2. Calculate the revenue needed to earn a target operating income of $91,000.
3. if fixed costs increase by $32,000, what decrease in variable cost per person must be achieved to maintain the breakeven point calculated in requirement 1?
Question 2: CVP, target , operating income, service firm. Snow leaopard daycare provides daycare for children Mondays through fridays. its monthly variable costs per child are as follows:
Lunch and snacks $150
Educational supplies 60
Other supplies (paper products, toiletries, etc.) 20
Total $230
Monthly fixed costs consist of the following:
Rent $2,150
Utilities 200
Insurance 250
Salaries 2,350
Miscellaneous 650
Total $5,600
Snow Leopard charges each parent $580 per child.

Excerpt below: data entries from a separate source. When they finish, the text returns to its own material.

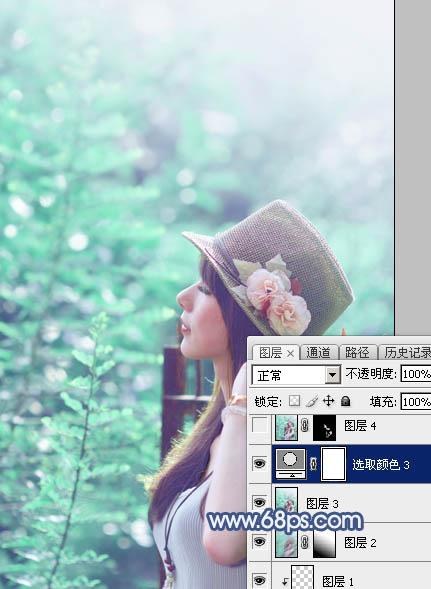This screenshot has height=589, width=431.
Task: Click the lock image pixels brush icon
Action: coord(312,401)
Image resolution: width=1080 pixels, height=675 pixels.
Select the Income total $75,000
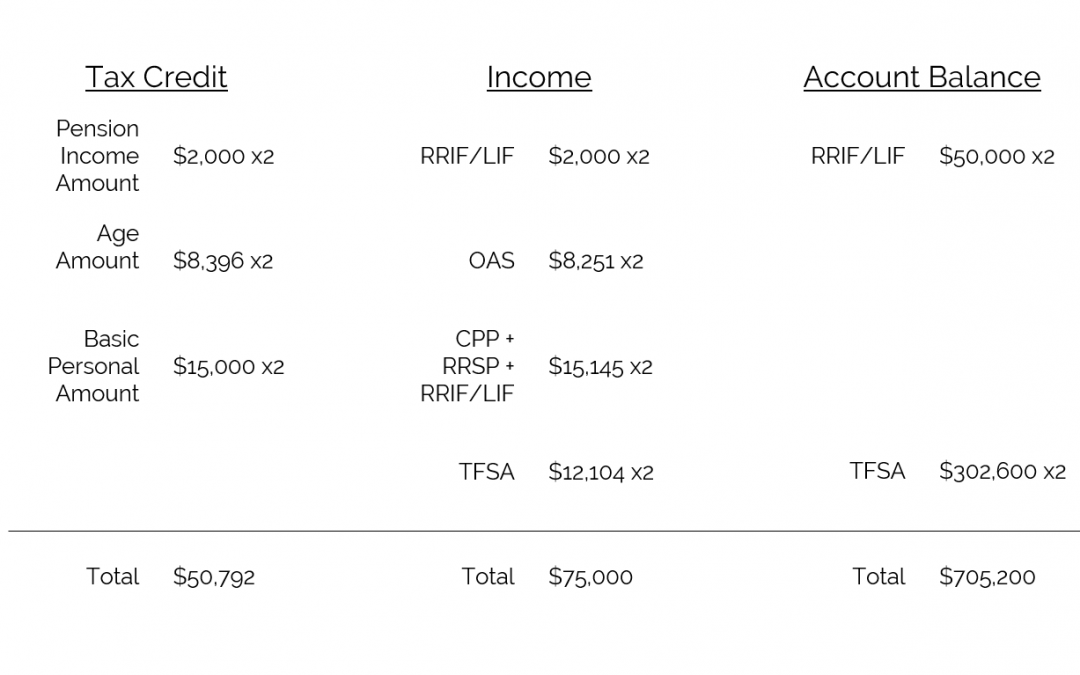tap(590, 577)
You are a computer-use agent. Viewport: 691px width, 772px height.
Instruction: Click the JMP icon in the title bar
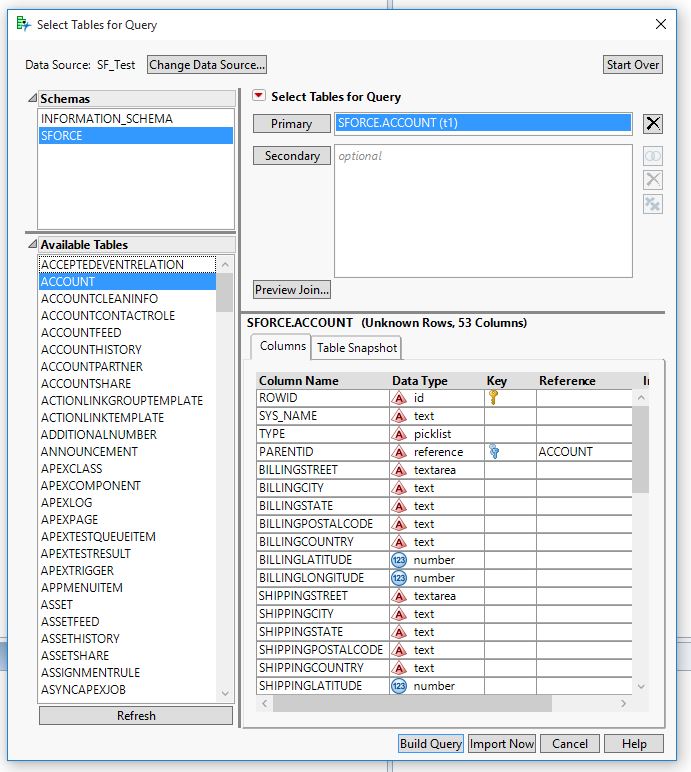pos(23,24)
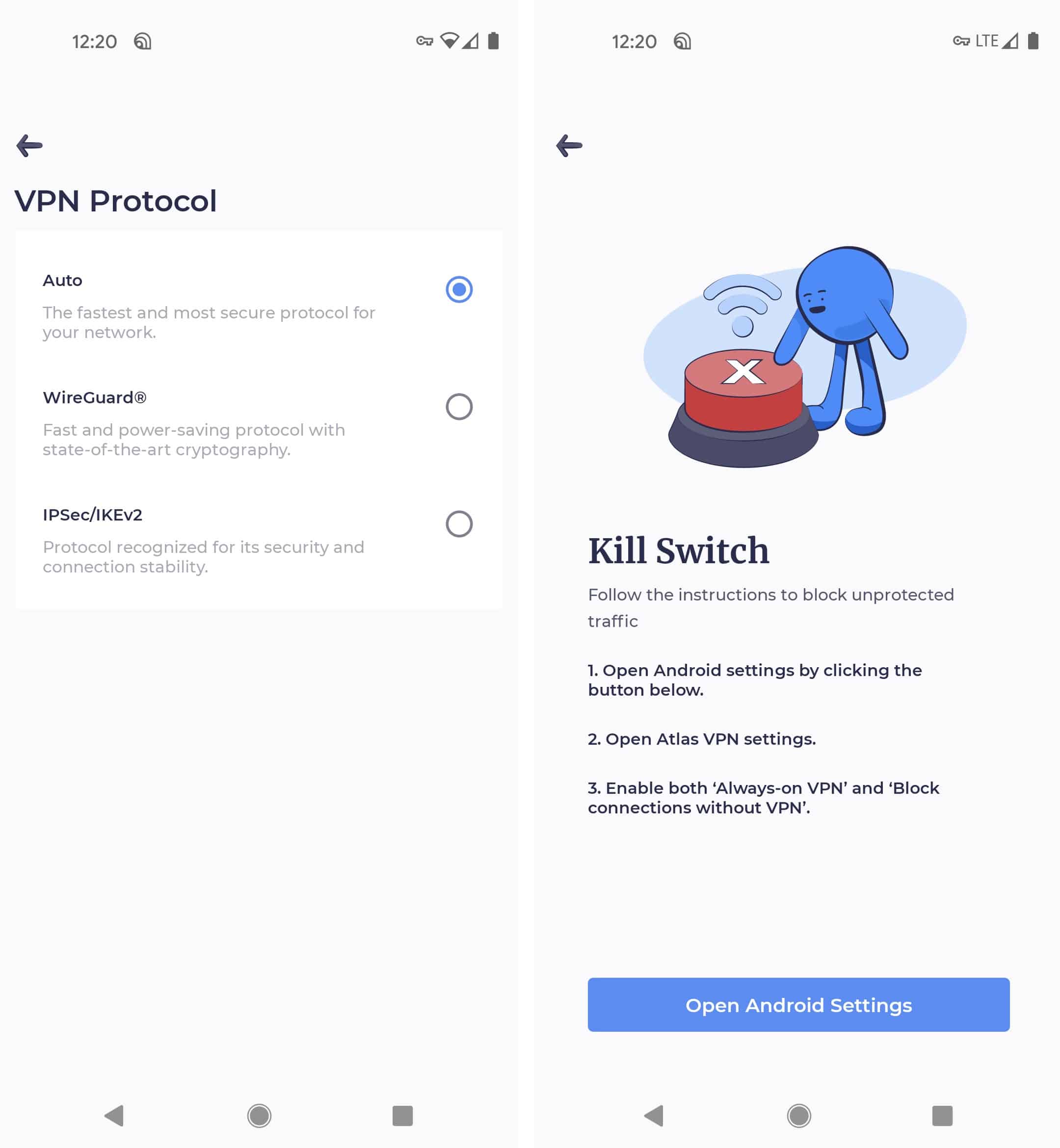Tap the cast icon beside left clock

(143, 41)
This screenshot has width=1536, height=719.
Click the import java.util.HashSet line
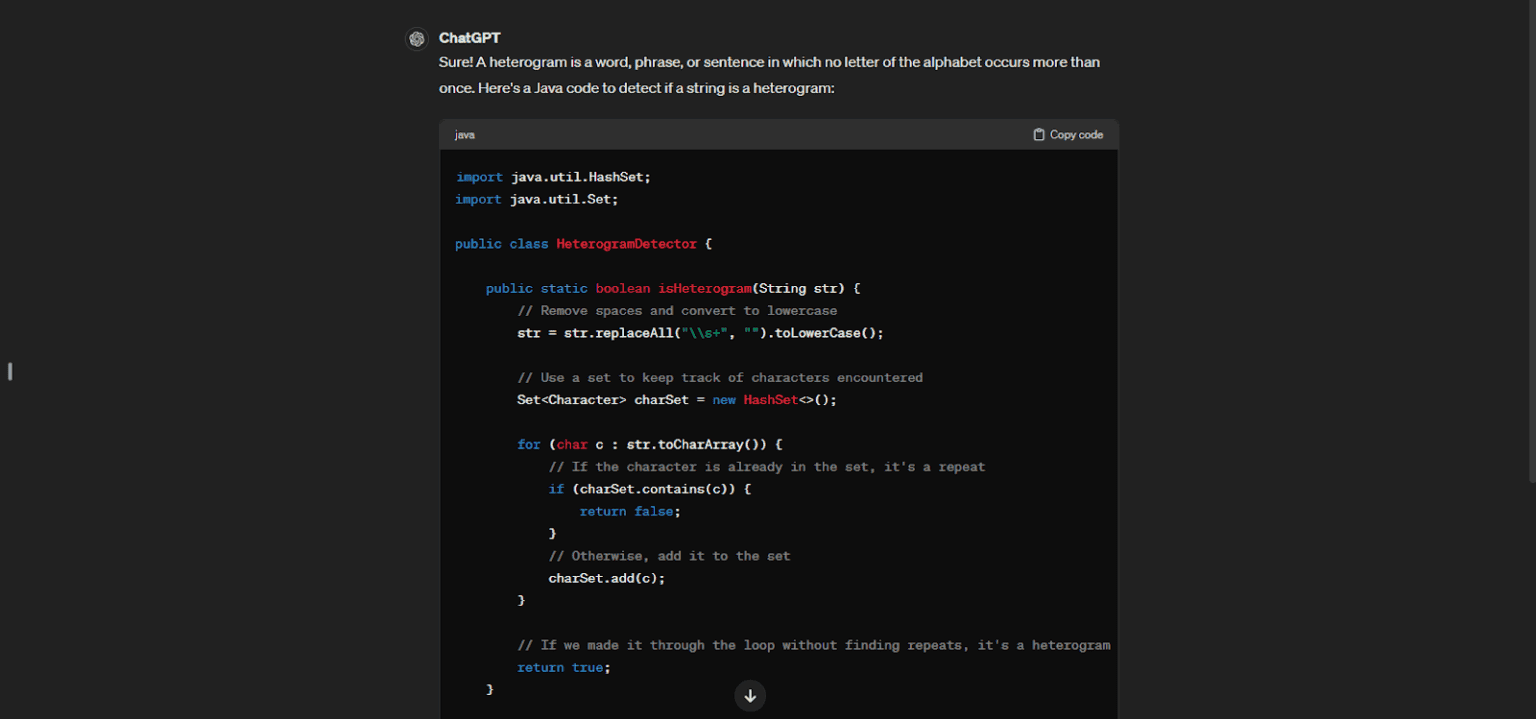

1. Calculate the breakeven point.
2. Snow Leopard's target operating income is $10,500 per month. Compute the number of children who must be enrolled to achieve the terget operating income.
3. Snow Leopard lost its lease and had to move to another building. Monthly rent for the new building is $3,150. At the suggestion of parents, Snow Leapard plans to take children on field trips. Monthly costs of the field trips are $1300. By how much should Snow Leopard increase fees per child to meet the target operating income of $10,500 per month, assuming the same number of children as in requirement 2?
Question 3: CVP analysis, margin of safely. (CMA, adapted) Technology Solutions sells a ready-to-use software product for small businesses. The current selling price is $300. Projected operating income for 2011 is $490,000 based on a sales volime of 10,000 units.
Variable costs of producing the software are $120 per unit sold plus an additional cost of $5 per unit for shipping and handling. Technology Solutions annual fixed costs are $1,260,000.
1. Calculate Technology Solutions breakeven point and margin of safety in units.
2. Calculate the company's operating income for 2011 if there is a 10% increase in unit sales.
3. For 2012, management expects that the per unit production cost of the software will increase by 30%, but the shipping and handling costs per unit will decrease by 20%. Calculate the sales revenue Technology Solutions must generate for 2012 to maintain the current year's operating income if the sell¬ing price remains unchanged, assuming all other data as in the original problem.